+++ Article
To be able to predict the next possible word, we need split the text into n-gram. Here we only study case n=2 and n=3.

2-gram

library(RWeka)
options(mc.cores=1)
BigramTokenizer <- function(x) NGramTokenizer(x, Weka_control(min = 2, max = 2, delimiters = ' '))
tdmBitoken <- TermDocumentMatrix(docs, control = list(tokenize = BigramTokenizer, tolower = FALSE, removePunctuation = FALSE))
freqBitoken <- rowSums(as.matrix(tdmBitoken))
freqBitoken <- sort(freqBitoken[freqBitoken > 1], decreasing = TRUE)
bigram <- data.frame(token = names(freqBitoken),freq = freqBitoken)
library(ggplot2)
ggplot(aes(token, freq),data=subset(bigram, freq>100)) +
  geom_bar(stat="identity", fill = "blue") +
  theme(axis.text.x=element_text(angle=45, hjust=1))

plot of chunk unnamed-chunk-6

3-gram

library(RWeka)
TrigramTokenizer <- function(x) NGramTokenizer(x, Weka_control(min = 3, max = 3, delimiters = ' '))
tdmTritoken <- TermDocumentMatrix(docs, control = list(tokenize = TrigramTokenizer, tolower = FALSE))
freqTritoken <- rowSums(as.matrix(tdmTritoken))
freqTritoken <- sort(freqTritoken[freqTritoken > 1], decreasing = TRUE)
trigram <- data.frame(token = names(freqTritoken), freq = freqTritoken)
library(ggplot2)
ggplot(aes(token, freq),data=subset(trigram, freq>10)) +
  geom_bar(stat="identity", fill = "blue") +
  theme(axis.text.x=element_text(angle=45, hjust=1))

plot of chunk unnamed-chunk-7

Future Plan

With 2-grams and 3-grams, we can develope a simple ranking algorithm given typing words by sorting associated grams. However, there are still many problems needs to be addressed.

On data cleaning stage, as mentioned early, a more sophisticated customized algorithm can further remove unwanted characters.
A robust predicting algorithm should be able to deal with typo like “waht”.
To make the data product more practical, we should include the prediction after punctuation.
++++++
=== Task brief ===
Copy the n-gram text between "BigramTokenizer <- function(x)" and "sort(freqBitoken[freqBitoken > 1], decreasing = TRUE)", inclusive, changing "tdmBitoken" to "tdmBigram" everywhere it occurs. Nothing in the material is needed here.
+++ Provided data
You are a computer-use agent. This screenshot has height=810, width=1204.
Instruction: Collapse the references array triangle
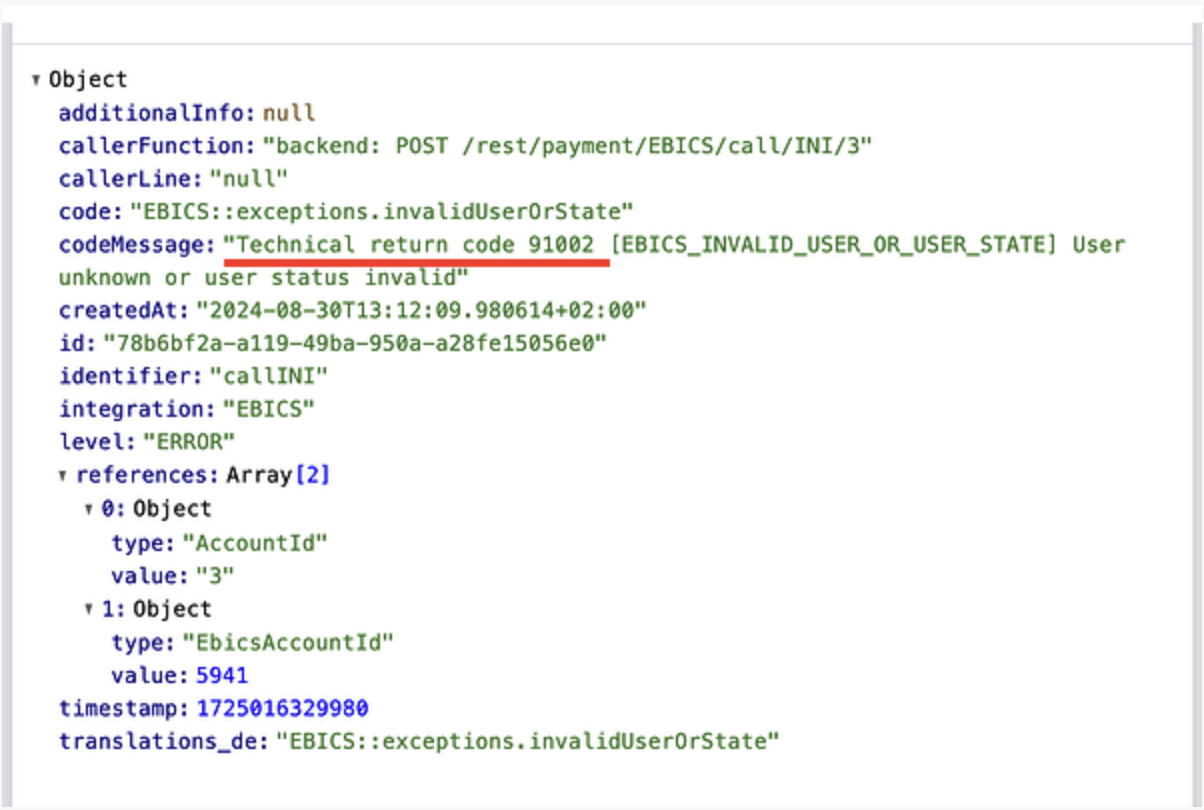click(x=64, y=476)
++++++
=== Right answer ===
BigramTokenizer <- function(x) NGramTokenizer(x, Weka_control(min = 2, max = 2, delimiters = ' '))
tdmBigram <- TermDocumentMatrix(docs, control = list(tokenize = BigramTokenizer, tolower = FALSE, removePunctuation = FALSE))
freqBitoken <- rowSums(as.matrix(tdmBigram))
freqBitoken <- sort(freqBitoken[freqBitoken > 1], decreasing = TRUE)